4 of 4 disposable skin stapler kits with an expiration date of 11/13/2020.
1 of 1 ChloraPrep one-step with tint with an expiration date of 4/2021.
1 of 1 6F intubation stilette with expiration date of 05/04/2021.
3 of 3 pediatric lumbar puncture trays with the expiration date of 02/28/2021.

Supplies located in the Medical Unit
5 of 5 female urinary specimen kits with an expiration date of 10/01/2021.
3 of 3 irrigation tray with piston syringe with an expiration date of 11/01/2021.

During the observation on 11/29/2021 at 11:00 a.m. - 12:20 p.m. S1CEO verified the above stated supplies were expired.

3. failing to record temperatures of the medication refrigerator for 2 shifts in the month of November.

Review of the hospital's policy titled "Refrigeration and Freezing" revealed in part, pharmacy with assistance from the nursing staff shall be responsible for recording temperatures on medication units in the main facility.

Review of the medication refrigerator temperature log in the behavioral health unit revealed the log had not been completed for the PM shift on 11/28/2021 and the AM shift on 11/29/2021.

In an interview on 11/29/2021 at 11:58 a.m. S4BHDON verified the medication refrigerator temperature log had not been completed for the PM shift on 11/28/2021 and the AM shift on 11/29/2021. In an interview on 12/01/2021 at 8:55 a.m. S4BHDON confirmed the temperature of the medication refrigerator is checked twice (AM & PM) per day.

4. failing to ensure the AED was checked daily as evidenced by no documentation of the AED being checked on 11/28/2021.

Review of the AED log in the behavioral health unit revealed in part, AED is to be checked nightly. Further reviewed revealed there was no documentation of the AED being checked on 11/28/2021.

In an interview on 11/29/2021 at 12:02 p.m. S4BHDON verified there was no documentation of the AED being checked on 11/28/2021.

SKILLED NURSING FACILITY SERVICES

Tag No.: A1562

Based on record review and interview, the facility failed to ensure patients admitted to the Swing Beds were notified of all their rights prior to admission for 2 of 2 patients (#4, #5) admitted to a Swing Bed out of a total sample of 30 patients.
Findings:

Review of the patient rights presented to the Swing bed patients on admission revealed the right to choose to or refuse to perform services for the facility and the right to send and receive mail was not included in the patient rights.

An interview was conducted with S1CEO on 12/01/2021 at 10:30 a.m.
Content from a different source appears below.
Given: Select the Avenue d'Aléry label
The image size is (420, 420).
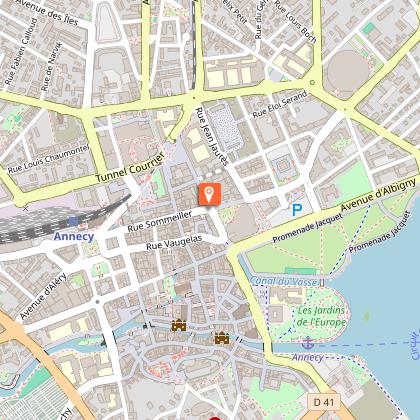Looking at the screenshot, I should tap(43, 296).
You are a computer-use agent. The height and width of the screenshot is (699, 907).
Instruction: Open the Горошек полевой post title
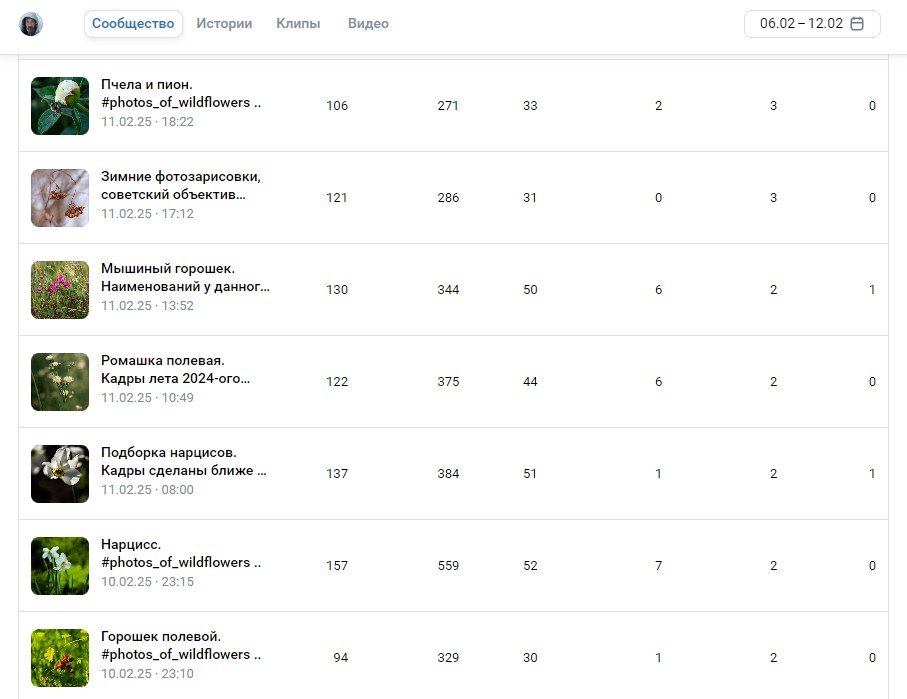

S1CEO confirmed the right to choose or refuse to perform services for the facility and the right to send and receive mail was not included in the patient rights for the Swing bed patients.

ADMISSION, TRANSFER, AND DISCHARGE RIGHTS

Tag No.: A1564

Based on interview, the hospital failed to notify the Swing bed residents or residents' representatives of a transfer or discharge in writing for 2 out of 2 (#4 and #5) swing bed patients reviewed out of a sample of 30.
Findings:

An interview was conducted with S1CEO on 12/01/2021 at 10:30 a.m. She reported the hospital does not notify the swing bed residents or their representatives of their pending transfers or discharges in writing.